- **TASK**
In the text on plagiarism checkers below, please state how many sources Viper checks your text against.

- **GIVEN TEXT**
- - - - - - -

UPDATE: We can no longer recommend this plagiarism checker, having been repeatedly redirected to scam competition websites on our last visit.
3. Viper plagiarism scanner – scanmyessay.com
Our third choice is Viper, which is now exclusively an online tool—there’s no downloadable software version anymore. After creating an account and logging in, you upload your document and choose either a free limited scan (if available in your country) or purchase credits. It checks your text against 10+ billion sources, covering not just web pages but also online essays, books, journals, PDFs, and more.
Pros:
- Simple pay‑as‑you‑go model: buy credits when needed—no monthly subscription.
- Broad source coverage: includes journals, books, essays, and web pages.
- Fast, clear reporting: detailed highlighting, source links, reports downloadable in seconds .
- Free scans (to try): in some regions, users get limited free credits; free scans are clearly marked and may be removed or upgraded.
Cons:
Free-scan reports may be published on partner sites unless you upgrade to a paid scan—however, paid scans are guaranteed to remain private and never published.
Free scan availability varies by country – currently they are not available.
Credit cost starts at around £6 per ~5,000 words (1 credit), although bulk packs reduce the cost per scan to £2.
4. PlagPointer (PlagiarismChecker.net)
When it comes to combining accurate plagiarism detection with powerful AI‑generated content analysis, PlagPointer truly stands out as the best tool on the web.
Pricing:
- Credits start at £2.50 for 10 credits (2,500 words) – that’s £0.25 per 250 words,
- Bulk credits drop even lower to £0.16 per 250 words, making it deeply cost‑effective compared to competitors.
Core strengths:
- Scans 60 trillion web pages, 16,000+ open‑access journals, major search engines (Google & Bing), with optional internal database inclusion for even more thorough coverage.
- Exceptionally accurate AI‑text detector (99.12% accuracy), capable of spotting content from ChatGPT, GPT‑4, Gemini, Claude, and more – in over 30 languages.
- Allows sensitive configuration like excluding quotations, references or TOCs, adjusting scan sensitivity, and scanning multiple file formats (DOCX, PDF, PPTX, HTML, ODT, EPUB, and others) for maximum flexibility.

- - - - - - -

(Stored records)

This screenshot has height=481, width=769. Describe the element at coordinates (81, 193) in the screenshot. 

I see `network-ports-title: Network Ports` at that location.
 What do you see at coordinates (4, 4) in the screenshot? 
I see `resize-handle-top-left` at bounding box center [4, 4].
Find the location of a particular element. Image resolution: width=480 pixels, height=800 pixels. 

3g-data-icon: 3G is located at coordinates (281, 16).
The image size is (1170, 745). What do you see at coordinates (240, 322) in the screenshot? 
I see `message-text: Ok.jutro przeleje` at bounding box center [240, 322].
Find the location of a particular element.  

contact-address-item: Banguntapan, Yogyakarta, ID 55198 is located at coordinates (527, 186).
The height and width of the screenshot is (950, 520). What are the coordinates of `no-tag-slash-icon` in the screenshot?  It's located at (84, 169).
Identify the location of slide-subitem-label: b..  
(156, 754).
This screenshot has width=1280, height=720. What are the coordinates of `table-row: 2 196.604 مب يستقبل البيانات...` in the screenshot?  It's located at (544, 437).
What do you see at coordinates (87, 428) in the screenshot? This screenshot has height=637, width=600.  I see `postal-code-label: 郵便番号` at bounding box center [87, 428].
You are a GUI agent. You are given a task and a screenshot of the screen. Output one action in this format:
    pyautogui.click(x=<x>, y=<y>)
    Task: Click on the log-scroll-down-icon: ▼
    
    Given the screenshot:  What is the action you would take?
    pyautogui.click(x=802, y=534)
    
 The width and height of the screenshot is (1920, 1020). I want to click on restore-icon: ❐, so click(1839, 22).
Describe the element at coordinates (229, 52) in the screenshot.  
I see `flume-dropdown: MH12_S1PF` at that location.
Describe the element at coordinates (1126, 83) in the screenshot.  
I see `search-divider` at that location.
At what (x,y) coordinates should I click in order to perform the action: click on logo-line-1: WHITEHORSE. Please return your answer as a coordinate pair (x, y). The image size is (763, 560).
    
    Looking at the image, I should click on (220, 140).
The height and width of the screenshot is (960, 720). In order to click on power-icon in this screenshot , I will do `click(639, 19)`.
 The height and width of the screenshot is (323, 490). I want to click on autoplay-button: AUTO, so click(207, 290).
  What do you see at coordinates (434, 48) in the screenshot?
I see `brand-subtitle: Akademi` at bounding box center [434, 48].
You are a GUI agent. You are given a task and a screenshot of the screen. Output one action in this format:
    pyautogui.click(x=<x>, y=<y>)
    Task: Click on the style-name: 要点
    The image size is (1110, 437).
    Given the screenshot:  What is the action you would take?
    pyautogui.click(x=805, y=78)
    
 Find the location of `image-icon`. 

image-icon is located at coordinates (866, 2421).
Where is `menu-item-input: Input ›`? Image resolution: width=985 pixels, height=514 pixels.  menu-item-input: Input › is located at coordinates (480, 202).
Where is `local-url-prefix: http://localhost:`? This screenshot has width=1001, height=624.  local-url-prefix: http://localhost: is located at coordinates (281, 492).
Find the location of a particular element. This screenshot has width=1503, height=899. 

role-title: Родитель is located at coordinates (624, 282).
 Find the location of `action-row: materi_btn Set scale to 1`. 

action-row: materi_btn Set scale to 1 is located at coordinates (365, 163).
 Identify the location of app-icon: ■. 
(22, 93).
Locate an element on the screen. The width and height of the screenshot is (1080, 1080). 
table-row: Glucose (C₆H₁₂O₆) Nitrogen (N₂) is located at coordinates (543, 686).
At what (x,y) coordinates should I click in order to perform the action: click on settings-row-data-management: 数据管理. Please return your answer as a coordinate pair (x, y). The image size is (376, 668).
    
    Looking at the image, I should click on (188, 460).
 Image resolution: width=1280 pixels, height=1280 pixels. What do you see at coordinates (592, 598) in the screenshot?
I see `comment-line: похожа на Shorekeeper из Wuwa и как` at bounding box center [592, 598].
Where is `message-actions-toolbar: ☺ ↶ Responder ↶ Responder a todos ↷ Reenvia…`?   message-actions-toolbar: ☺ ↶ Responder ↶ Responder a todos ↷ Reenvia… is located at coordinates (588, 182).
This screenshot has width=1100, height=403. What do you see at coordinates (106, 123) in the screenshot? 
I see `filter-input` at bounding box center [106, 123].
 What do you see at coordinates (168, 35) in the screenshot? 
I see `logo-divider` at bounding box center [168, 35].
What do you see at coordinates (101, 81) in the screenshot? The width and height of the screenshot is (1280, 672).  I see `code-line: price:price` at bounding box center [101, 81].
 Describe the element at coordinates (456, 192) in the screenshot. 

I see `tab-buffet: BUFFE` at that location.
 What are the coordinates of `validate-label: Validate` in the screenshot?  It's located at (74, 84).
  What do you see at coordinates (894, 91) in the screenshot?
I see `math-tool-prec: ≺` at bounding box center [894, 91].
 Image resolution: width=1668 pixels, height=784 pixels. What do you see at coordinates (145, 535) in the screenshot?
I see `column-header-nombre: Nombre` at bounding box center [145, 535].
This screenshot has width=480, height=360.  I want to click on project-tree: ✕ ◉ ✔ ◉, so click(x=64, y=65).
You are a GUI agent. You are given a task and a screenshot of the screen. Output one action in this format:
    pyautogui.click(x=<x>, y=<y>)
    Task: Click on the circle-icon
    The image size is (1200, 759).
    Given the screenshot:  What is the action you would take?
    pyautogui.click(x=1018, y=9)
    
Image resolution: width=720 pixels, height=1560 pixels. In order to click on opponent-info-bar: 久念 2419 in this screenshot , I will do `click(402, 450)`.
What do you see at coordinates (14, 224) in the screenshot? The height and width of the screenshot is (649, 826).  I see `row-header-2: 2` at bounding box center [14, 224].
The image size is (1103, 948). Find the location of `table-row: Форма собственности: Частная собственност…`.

- - - - - - -

- **RESULT OF THIS EXERCISE**
10+ billion sources.